Research
-
[X] I have searched the [pandas] tag on StackOverflow for similar questions.
-
[X] I have asked my usage related question on StackOverflow.
Link to question on StackOverflow
https://stackoverflow.com/questions/57442034/how-to-set-the-default-styler-for-a-pandas-dataframes-repr-html-method
Question about pandas
This is a question/feature request:
So I have a class that has a DataFrame
attribute, which contains long strings (descriptions) and urls. Hence, I want to specify how to format the HTML representation by default for usage in Jupyter Notebooks.

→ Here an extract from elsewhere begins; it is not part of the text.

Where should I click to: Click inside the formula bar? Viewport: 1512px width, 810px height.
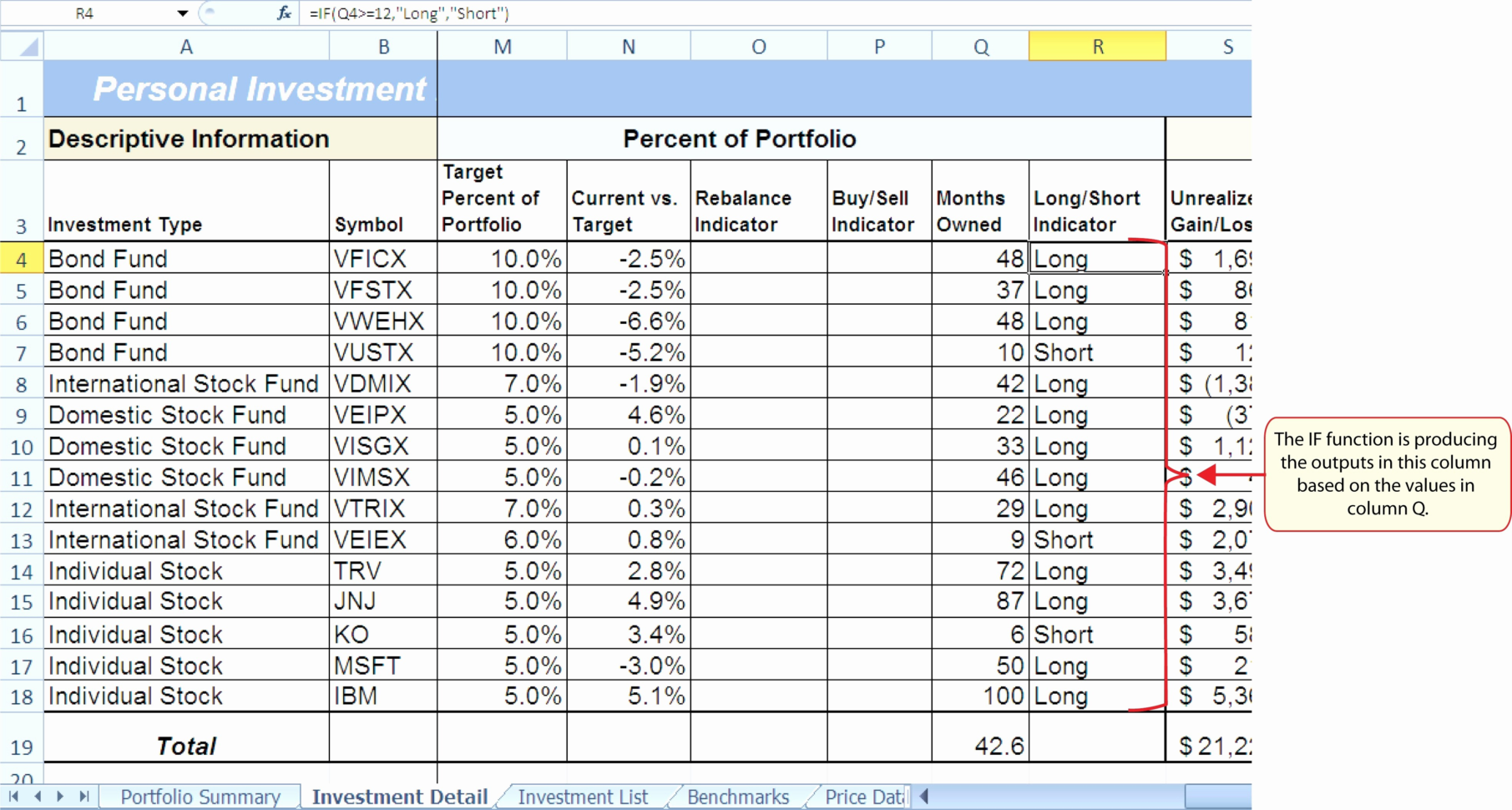pyautogui.click(x=584, y=13)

All I could find was this old StackOverflow thread from 2019, which says it is not possible.
Has this changed by now?
I tried to do the following, but it resulted in an attribute AttributeError: can't set attribute 'style'
. Is there any particular reason why df.style
cannot be simply replaced by another Styler object?
import pandas as pd
d = [
(
0,
"Lorem ipsum dolor sit amet, consectetur adipiscing elit, sed do eiusmod tempor "
"incididunt ut labore et dolore magna aliqua. Ut enim ad minim veniam, quis "

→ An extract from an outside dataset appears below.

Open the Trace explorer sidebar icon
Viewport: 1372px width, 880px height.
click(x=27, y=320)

"nostrud exercitation ullamco laboris nisi ut aliquip ex ea commodo consequat. "
"Duis aute irure dolor in reprehenderit in voluptate velit esse cillum dolore "
"eu fugiat nulla pariatur. Excepteur sint occaecat cupidatat non proident, "
"sunt in culpa qui officia deserunt mollit anim id est laborum.",
"https://en.wikipedia.org/wiki/Lorem_ipsum",
)
]
df = pd.DataFrame(d, columns=["paragraph", "text", "url"]).set_index("paragraph")
style = df.style.set_properties(
**{
"inline-size": "10cm",
"overflow-wrap": "break-word",
},
subset=["text"],
).format({"url": lambda x: f'<a href="{x}">{x}</a>'})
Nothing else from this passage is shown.